College: John Jay College of Criminal Justice
NYNY Internships: Legal Information for Families Today, Edison Learning, John Jay McNair Program and Pinkerton Community Fellows
I am a New York Apple – Georgia Peach hybrid with aspirations of becoming wonder woman. I was born and raised in a low-income neighborhood in Poughkeepsie, NY where success and prosperity are masked by endemic teen pregnancy and drug abuse. This is an easy place to fall victim to peer pressure, and if I hadn’t moved to Marietta, GA, I am certain that with the struggles I encountered during my high school years, I would have ended up a victim myself. My move to Georgia revealed to me that I don’t have to live bound to my community, but I do have the option to return and help. I can be productive and make an impact as a first-generation American, but I have to put in the work to do it. I call myself a hybrid because my experiences in both New York and Georgia have shaped me into a wonder woman in the making.
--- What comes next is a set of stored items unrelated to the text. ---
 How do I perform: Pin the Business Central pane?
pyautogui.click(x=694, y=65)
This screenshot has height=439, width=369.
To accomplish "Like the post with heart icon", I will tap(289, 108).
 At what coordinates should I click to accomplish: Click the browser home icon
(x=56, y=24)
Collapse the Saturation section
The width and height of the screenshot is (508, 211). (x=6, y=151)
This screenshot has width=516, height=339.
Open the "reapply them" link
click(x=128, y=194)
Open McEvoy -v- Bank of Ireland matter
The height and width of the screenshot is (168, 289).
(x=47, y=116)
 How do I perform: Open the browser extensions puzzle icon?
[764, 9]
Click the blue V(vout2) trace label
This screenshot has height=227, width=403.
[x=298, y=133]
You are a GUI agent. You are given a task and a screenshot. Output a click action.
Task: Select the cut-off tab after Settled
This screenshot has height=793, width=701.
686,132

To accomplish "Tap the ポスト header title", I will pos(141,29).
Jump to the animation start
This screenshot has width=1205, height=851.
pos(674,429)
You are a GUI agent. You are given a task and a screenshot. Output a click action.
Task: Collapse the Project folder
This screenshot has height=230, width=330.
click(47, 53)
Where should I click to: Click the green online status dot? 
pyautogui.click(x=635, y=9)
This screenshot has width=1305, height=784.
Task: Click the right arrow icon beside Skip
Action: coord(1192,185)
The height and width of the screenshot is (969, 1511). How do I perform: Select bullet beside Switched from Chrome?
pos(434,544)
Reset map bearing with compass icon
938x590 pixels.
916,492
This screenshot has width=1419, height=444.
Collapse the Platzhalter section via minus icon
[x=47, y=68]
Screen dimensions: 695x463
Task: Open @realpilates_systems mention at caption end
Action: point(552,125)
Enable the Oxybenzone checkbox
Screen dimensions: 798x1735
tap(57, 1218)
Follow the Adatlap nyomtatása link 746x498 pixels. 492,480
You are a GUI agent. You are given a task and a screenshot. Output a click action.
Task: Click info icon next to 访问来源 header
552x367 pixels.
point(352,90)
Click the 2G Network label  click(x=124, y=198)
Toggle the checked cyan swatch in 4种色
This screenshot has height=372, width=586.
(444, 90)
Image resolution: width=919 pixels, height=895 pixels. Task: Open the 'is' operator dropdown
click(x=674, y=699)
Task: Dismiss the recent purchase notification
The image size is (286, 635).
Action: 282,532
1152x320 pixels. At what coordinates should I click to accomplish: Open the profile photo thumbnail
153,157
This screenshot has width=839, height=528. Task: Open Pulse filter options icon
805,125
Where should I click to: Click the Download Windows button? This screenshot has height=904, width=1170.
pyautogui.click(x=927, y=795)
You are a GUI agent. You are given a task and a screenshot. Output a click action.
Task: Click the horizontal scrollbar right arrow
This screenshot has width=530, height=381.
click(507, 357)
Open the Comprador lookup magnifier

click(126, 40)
When I say wonder woman, I mean it literally. I want to be known for fighting for justice and accepted as a community symbol of tenacity. My career goal is to help reduce recidivism crime rates in low-income neighborhoods. To reach this goal, I hope to gain a deep working knowledge of psychology, anthropology and sociology so that I can better understand the issues that plague low-income communities. I have lived in these communities my entire life, and I want to help break the criminal cycle: commit a crime, go to jail, get out of jail, return to the same community, become trapped by an unhealthy environment, commit another crime. I would work with my community and help my neighbors make positive, rational, “future-focused” goals and decisions. My life goal is to help these communities strive for a greater sense of unity along with personal and communal growth for current and future generations. .
I have always feared that my education and success would cause me to be rejected by the people I will serve. However, in the first NYNY session, my Mentor told me that unless I purposely try, I will never lose my original “neighborhood self”. My newly minted “educated self” will never dominate but rather complement my “neighborhood self”. Since that first workshop, I have been learning to improve my writing to be more formal, my speech to be more eloquent, and my vocabulary to increase my worldliness. I can honestly say that in the past four sessions, I have learned how to enhance my two “selves”. My mentor’s simple advice will shape the future interactions I will have in the communities I will eventually serve. Although we just began our workshops, I already imagine my potential as a truly effective, eloquent, confident, and competent leader.